Where are the opportunities? The verticals with the highest demand in Chile’s agritech sector include smart agriculture, water resources management, food traceability, agroinformatics, and agricultural biotechnology, explained Astaburuaga.

“The agriculture industry is undergoing a process of major changes, which has required the use of more technologies and investment in innovation as a key factor in terms of competitiveness for producers and companies in the ecosystem. Companies that do not invest in technology and innovation rapidly become uncompetitive, given the demands of the agriculture market. This can be clearly seen in areas such as certifications, efficiency, and environmental requirements,” he said.

Business model

Initially, agritech companies in Chile focus on the local market to validate their products and services. Once they have consolidated their operations they expand to new markets, with the most frequent destinations including Peru, Colombia, and Mexico.
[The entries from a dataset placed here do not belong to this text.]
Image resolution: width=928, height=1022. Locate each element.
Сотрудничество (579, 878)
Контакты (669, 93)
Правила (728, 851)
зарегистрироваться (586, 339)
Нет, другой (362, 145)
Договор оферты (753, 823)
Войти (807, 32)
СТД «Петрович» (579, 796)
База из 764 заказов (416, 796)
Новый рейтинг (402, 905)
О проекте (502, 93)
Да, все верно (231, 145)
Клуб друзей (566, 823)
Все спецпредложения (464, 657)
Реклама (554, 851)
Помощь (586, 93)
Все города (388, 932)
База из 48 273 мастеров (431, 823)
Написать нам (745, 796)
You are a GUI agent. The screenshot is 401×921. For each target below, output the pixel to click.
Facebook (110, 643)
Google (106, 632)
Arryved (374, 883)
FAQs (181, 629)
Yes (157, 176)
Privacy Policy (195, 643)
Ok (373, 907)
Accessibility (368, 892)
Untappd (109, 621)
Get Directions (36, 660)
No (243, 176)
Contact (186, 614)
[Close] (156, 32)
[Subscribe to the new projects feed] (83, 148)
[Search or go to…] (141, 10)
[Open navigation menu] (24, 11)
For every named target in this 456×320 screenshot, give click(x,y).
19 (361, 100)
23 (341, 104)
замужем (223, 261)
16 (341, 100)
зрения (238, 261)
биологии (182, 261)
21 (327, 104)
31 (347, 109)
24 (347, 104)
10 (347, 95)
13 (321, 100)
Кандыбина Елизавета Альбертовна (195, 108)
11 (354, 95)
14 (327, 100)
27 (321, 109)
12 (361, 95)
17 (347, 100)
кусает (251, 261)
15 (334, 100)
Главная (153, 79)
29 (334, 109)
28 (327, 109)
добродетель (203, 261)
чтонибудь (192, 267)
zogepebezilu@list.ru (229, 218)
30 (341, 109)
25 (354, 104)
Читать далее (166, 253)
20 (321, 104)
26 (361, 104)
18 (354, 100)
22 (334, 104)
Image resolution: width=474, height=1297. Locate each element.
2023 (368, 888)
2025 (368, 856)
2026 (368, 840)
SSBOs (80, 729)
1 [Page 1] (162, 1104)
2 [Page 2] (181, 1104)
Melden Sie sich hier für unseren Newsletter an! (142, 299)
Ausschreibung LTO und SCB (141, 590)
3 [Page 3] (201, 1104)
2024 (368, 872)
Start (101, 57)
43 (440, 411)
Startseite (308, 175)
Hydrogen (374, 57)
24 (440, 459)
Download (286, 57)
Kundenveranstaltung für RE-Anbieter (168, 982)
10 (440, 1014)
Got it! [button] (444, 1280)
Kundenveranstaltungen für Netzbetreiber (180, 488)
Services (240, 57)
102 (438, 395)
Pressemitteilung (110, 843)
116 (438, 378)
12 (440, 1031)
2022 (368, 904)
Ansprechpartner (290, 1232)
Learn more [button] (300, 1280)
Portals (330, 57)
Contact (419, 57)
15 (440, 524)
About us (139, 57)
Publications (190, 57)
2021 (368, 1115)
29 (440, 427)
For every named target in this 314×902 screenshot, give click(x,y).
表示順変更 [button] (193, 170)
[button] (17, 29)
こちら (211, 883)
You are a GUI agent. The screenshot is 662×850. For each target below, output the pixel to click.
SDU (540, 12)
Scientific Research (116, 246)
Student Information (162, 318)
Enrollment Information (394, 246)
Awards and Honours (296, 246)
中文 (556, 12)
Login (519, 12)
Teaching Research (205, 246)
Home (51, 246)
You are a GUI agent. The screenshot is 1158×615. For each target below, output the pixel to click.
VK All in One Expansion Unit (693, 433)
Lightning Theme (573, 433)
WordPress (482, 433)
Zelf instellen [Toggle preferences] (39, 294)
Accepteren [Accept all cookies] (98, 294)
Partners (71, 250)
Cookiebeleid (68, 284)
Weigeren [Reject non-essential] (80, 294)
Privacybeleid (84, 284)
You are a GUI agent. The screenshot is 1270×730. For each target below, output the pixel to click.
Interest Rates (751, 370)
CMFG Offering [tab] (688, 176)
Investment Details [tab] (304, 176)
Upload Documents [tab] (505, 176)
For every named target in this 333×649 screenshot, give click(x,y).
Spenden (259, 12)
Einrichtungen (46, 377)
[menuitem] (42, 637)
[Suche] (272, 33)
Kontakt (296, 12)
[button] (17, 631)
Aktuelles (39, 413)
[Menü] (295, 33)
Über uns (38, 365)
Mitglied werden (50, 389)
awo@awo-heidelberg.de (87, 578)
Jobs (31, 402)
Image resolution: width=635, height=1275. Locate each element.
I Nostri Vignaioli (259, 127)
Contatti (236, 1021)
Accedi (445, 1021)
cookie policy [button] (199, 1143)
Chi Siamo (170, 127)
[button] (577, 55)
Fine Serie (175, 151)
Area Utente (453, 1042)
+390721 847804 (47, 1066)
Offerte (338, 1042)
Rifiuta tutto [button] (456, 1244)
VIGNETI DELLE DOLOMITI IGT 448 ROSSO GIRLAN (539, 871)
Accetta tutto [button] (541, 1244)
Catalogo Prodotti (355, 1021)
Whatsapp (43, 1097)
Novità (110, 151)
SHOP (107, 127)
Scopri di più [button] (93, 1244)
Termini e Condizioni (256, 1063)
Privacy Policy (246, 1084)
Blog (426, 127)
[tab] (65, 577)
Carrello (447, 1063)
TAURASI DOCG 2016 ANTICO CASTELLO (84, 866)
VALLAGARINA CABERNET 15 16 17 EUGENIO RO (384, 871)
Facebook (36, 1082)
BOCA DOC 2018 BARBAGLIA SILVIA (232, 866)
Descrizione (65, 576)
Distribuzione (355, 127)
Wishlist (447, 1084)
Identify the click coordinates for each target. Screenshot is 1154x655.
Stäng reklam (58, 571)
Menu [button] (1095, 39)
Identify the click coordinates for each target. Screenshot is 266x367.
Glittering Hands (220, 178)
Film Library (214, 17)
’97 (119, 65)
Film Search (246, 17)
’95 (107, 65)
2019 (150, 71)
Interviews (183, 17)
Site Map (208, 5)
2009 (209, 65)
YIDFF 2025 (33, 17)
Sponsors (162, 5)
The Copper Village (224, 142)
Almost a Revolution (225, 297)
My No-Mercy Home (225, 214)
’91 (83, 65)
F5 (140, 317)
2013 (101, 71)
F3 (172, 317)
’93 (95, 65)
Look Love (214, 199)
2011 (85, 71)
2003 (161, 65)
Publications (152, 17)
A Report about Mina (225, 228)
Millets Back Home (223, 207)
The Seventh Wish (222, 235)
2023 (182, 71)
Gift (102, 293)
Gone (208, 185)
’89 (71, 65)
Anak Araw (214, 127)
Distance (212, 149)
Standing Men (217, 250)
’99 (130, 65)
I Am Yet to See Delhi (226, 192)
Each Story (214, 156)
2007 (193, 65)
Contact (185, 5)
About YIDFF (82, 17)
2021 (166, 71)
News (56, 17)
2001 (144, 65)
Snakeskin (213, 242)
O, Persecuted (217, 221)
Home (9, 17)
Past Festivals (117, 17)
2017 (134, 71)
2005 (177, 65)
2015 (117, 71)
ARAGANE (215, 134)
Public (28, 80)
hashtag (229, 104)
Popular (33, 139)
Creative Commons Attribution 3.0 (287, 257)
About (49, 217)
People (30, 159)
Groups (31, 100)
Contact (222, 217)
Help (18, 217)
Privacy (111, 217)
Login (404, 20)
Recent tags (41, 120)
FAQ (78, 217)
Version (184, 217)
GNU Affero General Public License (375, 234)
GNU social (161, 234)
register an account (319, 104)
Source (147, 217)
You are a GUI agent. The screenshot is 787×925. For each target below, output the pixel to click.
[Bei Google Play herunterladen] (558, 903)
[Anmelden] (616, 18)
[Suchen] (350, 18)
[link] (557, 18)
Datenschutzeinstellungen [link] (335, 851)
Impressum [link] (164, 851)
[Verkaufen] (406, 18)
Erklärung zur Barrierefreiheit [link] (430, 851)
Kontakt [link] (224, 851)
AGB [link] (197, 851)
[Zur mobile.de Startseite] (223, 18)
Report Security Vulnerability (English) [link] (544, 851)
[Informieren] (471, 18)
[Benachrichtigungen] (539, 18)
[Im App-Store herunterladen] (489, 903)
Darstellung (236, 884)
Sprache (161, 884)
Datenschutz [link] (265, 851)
According to Astaburuaga, the significant progress achieved by local agritech companies has positioned Chile as a regional leader, especially in terms of fruit production and water resources management.

“Many of our partner companies are seeking financing to drive growth, develop new products, or expand to new markets. A highly attractive alternative that has started to gain traction is corporate venture capitals (CVCs). This type of financing has proven effective to obtain a rapid product-market fit and drive significant initial sales growth,” he said.

When it comes to investing, Astaburuaga emphasized that the agriculture sector is a stable industry that is able to weather different types of crises, offering investors more reliable returns in the medium and long term. Chile offers a vibrant and growing ecosystem with robust government support, a diversified agricultural base, and an innovative business community.

“Compared to other markets in Latin America, Chilean agriculture companies are willing to invest in innovation, with tangible success cases that demonstrate the benefits of doing so. Chilean agritech companies have major growth potential and offer exciting investment opportunities in a constantly evolving market,” he concluded.